The beneficiaries of what can properly be defined as corporate welfare include some of America's biggest employers, such as Walmart, McDonald's and Amazon. All three consistently land at or near the top of lists of major corporations with significant shares of their workers collecting public assistance.
McDonald's in 2013 even established a 'McResource Line' that offered advice to employees about how to access Medicaid and food stamps, among other suggestions. (The company shut it down late that year out of embarrassment and critics' 'inappropriate commentary.')
These corporations are enormously profitable.
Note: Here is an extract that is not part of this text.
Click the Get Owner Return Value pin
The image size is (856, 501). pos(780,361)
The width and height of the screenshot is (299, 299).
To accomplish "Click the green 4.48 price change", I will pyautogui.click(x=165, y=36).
Last year Walmart earned $19.4 billion on sales of $681 billion, McDonald's earned $8.2 billion on sales of $26 billion, and Amazon earned $59 billion on sales of $638 billion.
Yet millions of their workers, including many employed full time, have to rely on public assistance, as the Government Accountability Office reported in 2020. If the Republican Congress pursues its campaign to strip access to government programs away from more Americans, more of those workers will be trapped in a poverty spiral.
These hidden subsidies haven't garnered much attention since the pandemic emergency, during which government relief programs expanded access to Medicaid and other such programs to a wider swath of the American workforce. But they should be front and center in the current debate over the GOP budget proposals.
That's because the GOP program involves drastic cuts to the safety net: The Senate GOP proposal would cut Medicaid by as much as $863 billion over 10 years, and pare $186 billion from the federal share of food stamps, formally known as the Supplemental Nutrition Assistance Program, or SNAP.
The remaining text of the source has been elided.